Attached is a patch I've been testing. Seems to work quite well. It
would be nice if someone could test it on Windows, which seems to be
a bit special in this regard.
Unfortunately it doesn't seem to work on Windows.
First any combination of valid lc_messages and non-existent encoding
passes the test strcmp(gettext(""), "") != 0 .
Now that's strange. Can you check what gettext("") returns in that case
then?
Translated but not converted string. I'm not sure if it's a bug or not.
I can see no description what should be returned in such case.
Second for example the combination of ja(lc_messages) and ISO-8859-1
passes the the test but the test fails after I changed the last_trans
lator part of ja message catalog to contain Japanese kanji characters.
Yeah, the inconsistency is not nice.

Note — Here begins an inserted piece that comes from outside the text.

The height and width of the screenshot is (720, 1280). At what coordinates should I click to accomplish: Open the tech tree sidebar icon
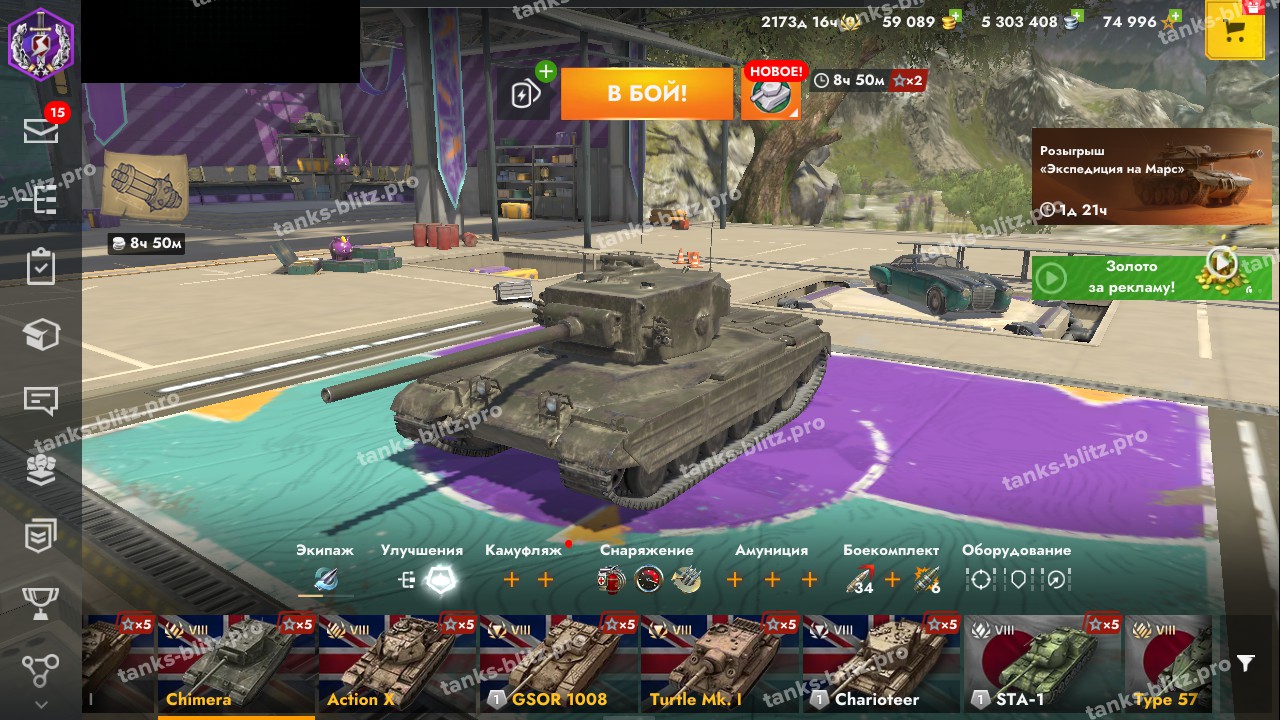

In practice, though, if you try to
use an encoding that can't represent kanji characters with Japanese,
you're better off falling back to English than displaying strings full
of question marks. The same goes for all other languages as well, IMHO.
If you're going to fall back to English for some translations (and in
practice "some" is a pretty high percentage) because the encoding is
missing a character and transliteration is not working, you might as
well not bother translating at all.
What is wrong with checking if the codeset is valid using iconv_open()?